Exercise prompt = Repeat the lines of the listing below exactly, starting at the line that contains "Μουσεία (340, 2489)" and running through the last line, both included, and only those.

Data provided =
###

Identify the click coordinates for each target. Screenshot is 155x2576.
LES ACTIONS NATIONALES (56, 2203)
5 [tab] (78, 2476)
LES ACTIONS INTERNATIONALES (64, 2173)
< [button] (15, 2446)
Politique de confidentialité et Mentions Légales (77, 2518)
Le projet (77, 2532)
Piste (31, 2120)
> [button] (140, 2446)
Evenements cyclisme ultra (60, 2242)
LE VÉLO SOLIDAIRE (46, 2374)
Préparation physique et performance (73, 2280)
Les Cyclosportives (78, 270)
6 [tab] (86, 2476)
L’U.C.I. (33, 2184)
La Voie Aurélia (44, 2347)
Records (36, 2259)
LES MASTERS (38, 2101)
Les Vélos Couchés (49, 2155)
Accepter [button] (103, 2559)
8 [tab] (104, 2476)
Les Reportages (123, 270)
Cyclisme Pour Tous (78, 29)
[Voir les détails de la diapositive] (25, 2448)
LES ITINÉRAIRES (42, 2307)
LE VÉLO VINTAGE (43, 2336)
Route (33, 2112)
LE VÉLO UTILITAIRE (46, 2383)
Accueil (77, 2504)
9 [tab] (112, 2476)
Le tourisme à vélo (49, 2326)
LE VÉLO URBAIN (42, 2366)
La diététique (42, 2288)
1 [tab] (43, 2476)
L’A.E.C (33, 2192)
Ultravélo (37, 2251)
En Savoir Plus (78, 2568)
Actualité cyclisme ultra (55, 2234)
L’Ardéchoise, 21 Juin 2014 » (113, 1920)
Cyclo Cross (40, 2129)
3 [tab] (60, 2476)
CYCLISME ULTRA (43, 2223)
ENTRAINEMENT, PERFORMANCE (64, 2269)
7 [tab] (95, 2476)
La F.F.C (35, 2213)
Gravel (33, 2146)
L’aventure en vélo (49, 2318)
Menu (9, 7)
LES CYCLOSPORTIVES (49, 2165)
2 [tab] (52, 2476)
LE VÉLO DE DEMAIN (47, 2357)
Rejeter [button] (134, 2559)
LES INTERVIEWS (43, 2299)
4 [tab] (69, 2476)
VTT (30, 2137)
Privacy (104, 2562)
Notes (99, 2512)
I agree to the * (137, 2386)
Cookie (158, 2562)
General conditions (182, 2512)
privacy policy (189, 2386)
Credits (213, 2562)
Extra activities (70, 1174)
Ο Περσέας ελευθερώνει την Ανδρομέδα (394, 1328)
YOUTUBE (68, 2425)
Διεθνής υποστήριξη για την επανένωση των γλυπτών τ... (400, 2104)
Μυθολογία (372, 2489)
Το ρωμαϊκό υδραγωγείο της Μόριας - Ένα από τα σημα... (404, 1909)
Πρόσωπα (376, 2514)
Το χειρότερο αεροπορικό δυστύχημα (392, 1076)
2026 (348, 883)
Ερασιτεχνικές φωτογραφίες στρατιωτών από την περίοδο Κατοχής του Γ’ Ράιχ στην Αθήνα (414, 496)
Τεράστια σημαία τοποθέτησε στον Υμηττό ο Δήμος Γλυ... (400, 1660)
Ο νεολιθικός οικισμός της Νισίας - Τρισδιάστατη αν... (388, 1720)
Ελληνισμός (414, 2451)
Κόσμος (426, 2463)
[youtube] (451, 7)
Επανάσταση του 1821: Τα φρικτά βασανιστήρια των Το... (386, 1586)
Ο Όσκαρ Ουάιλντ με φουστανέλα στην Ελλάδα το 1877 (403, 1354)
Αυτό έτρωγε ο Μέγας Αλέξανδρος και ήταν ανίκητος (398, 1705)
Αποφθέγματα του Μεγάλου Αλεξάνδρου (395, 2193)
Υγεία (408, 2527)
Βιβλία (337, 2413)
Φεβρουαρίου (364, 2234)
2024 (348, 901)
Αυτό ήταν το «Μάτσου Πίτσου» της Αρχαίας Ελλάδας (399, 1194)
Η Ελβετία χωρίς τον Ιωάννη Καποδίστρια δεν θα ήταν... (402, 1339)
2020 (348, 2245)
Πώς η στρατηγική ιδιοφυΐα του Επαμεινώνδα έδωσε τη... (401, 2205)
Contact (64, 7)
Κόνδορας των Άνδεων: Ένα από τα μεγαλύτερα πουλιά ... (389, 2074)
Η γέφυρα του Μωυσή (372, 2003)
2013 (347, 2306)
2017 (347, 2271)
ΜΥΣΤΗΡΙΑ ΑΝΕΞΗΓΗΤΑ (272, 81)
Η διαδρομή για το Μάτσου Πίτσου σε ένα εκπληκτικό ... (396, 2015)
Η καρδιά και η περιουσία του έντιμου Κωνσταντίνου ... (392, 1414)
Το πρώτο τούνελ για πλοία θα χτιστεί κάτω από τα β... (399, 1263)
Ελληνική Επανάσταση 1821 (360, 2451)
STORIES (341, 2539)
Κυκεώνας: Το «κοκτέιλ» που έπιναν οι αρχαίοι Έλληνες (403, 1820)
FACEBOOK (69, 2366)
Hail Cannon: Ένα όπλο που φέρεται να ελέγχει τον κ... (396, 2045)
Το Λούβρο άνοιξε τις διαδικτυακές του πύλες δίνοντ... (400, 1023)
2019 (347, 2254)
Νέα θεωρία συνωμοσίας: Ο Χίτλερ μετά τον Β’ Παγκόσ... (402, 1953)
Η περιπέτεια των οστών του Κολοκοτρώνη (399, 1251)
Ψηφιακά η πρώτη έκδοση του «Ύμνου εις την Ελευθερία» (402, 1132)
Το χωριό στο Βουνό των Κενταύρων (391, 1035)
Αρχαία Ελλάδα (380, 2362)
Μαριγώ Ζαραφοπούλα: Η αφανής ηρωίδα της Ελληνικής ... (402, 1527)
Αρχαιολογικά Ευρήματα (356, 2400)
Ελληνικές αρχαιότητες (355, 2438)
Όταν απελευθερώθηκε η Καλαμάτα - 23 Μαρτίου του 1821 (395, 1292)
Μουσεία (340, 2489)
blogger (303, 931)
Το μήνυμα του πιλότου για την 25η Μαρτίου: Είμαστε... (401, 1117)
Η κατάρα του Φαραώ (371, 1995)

###

Written response =
Μουσεία (340, 2489)
blogger (303, 931)
Το μήνυμα του πιλότου για την 25η Μαρτίου: Είμαστε... (401, 1117)
Η κατάρα του Φαραώ (371, 1995)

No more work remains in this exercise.